Using machine learning, she and her collaborators developed a method that can determine how many data points must be dropped to change the substantive conclusion of the study. With their tool, a scientist can see how brittle the results are.
“Sometimes dropping a very small fraction of data can change the major results of a data analysis, and then we might worry how far those conclusions generalize to new scenarios.

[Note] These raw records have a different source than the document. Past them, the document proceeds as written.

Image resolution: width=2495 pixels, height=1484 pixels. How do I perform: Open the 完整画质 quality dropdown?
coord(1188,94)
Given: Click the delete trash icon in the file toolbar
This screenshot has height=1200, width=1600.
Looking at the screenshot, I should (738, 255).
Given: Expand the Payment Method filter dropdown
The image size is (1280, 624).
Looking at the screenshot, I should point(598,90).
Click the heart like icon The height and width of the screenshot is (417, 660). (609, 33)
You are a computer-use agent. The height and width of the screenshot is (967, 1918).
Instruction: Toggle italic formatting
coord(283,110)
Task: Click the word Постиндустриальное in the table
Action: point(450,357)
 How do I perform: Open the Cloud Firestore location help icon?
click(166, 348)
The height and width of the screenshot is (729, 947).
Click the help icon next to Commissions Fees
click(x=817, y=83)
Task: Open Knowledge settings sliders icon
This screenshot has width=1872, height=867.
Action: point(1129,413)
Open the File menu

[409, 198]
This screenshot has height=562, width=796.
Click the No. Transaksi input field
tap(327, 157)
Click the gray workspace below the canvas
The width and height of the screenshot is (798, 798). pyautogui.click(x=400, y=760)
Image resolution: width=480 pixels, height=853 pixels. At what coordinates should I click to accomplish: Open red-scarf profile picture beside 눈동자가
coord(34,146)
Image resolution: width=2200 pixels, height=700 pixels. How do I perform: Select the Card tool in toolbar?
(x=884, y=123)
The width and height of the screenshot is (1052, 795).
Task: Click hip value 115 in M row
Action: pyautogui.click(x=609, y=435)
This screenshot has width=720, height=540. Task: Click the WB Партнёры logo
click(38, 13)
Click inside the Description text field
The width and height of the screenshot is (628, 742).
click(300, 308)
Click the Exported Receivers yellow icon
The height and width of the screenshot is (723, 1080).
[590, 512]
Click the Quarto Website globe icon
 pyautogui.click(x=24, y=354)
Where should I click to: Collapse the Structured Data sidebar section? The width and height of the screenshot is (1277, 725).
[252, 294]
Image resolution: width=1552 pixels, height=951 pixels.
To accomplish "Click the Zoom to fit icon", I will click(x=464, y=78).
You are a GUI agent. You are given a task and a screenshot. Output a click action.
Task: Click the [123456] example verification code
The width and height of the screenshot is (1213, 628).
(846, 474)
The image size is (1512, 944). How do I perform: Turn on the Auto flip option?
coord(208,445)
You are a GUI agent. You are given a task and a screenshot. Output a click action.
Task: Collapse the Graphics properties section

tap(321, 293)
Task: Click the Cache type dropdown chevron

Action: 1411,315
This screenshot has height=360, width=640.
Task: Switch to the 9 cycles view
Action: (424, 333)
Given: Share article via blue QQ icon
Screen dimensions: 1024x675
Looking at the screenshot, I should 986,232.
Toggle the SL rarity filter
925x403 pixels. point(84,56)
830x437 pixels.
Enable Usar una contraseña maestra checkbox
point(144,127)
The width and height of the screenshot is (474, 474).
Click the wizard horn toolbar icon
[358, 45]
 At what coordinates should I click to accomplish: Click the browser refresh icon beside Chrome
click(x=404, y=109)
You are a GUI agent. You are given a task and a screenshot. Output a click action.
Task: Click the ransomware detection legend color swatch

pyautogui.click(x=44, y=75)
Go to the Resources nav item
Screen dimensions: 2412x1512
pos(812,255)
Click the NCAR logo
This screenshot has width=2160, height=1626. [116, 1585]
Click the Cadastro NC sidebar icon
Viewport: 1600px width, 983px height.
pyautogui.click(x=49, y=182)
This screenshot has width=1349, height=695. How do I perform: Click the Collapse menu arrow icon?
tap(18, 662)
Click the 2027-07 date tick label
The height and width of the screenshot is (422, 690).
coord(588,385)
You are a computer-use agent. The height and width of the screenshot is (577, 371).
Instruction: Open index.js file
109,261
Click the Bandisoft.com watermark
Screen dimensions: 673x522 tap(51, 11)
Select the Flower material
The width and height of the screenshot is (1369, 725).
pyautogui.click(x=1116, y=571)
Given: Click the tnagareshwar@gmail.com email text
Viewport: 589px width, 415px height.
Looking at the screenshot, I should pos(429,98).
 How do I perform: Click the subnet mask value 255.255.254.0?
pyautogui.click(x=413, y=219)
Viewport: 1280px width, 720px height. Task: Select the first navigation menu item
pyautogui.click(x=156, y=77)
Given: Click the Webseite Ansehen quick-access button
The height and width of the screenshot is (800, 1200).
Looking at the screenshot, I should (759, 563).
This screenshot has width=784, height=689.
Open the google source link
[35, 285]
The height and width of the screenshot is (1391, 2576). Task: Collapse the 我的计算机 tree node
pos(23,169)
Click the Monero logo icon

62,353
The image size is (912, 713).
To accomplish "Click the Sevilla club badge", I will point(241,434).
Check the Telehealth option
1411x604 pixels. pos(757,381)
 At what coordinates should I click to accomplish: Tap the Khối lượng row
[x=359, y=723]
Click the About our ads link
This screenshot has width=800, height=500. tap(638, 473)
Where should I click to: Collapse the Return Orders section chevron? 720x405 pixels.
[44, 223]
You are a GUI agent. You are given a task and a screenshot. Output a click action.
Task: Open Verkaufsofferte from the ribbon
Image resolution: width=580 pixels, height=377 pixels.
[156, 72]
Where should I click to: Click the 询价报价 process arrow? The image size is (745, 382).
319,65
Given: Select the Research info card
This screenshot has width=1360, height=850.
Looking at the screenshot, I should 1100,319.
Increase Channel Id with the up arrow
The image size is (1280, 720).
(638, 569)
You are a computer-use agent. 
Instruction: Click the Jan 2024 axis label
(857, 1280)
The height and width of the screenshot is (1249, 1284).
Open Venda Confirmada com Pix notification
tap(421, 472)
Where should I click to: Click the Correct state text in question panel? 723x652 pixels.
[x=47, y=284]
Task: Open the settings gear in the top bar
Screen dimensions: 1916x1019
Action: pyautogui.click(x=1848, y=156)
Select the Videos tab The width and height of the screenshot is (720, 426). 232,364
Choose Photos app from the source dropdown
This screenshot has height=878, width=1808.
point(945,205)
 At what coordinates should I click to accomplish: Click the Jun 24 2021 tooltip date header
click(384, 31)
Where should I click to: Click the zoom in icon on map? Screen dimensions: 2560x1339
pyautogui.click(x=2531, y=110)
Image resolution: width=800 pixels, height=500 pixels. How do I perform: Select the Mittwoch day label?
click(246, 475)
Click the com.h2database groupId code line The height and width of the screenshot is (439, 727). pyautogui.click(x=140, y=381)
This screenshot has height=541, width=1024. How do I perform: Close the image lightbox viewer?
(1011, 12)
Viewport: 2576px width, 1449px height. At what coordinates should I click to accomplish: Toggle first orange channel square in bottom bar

Are there ways we can flag that for people? That is what we are getting at with this work,” she explains.
At the same time, she is continuing to collaborate with researchers in a range of fields, such as genetics, to understand the pros and cons of different machine-learning techniques and other data analysis tools.
Happy trails
Exploration is what drives Broderick as a researcher, and it also fuels one of her passions outside the lab. She and her husband enjoy collecting patches they earn by hiking all the trails in a park or trail system.
“I think my hobby really combines my interests of being outdoors and spreadsheets,” she says. “With these hiking patches, you have to explore everything and then you see areas you wouldn’t normally see. It is adventurous, in that way.”
They’ve discovered some amazing hikes they would never have known about, but also embarked on more than a few “total disaster hikes,” she says. But each hike, whether a hidden gem or an overgrown mess, offers its own rewards.
And just like in her research, curiosity, open-mindedness, and a passion for problem-solving have never led her astray.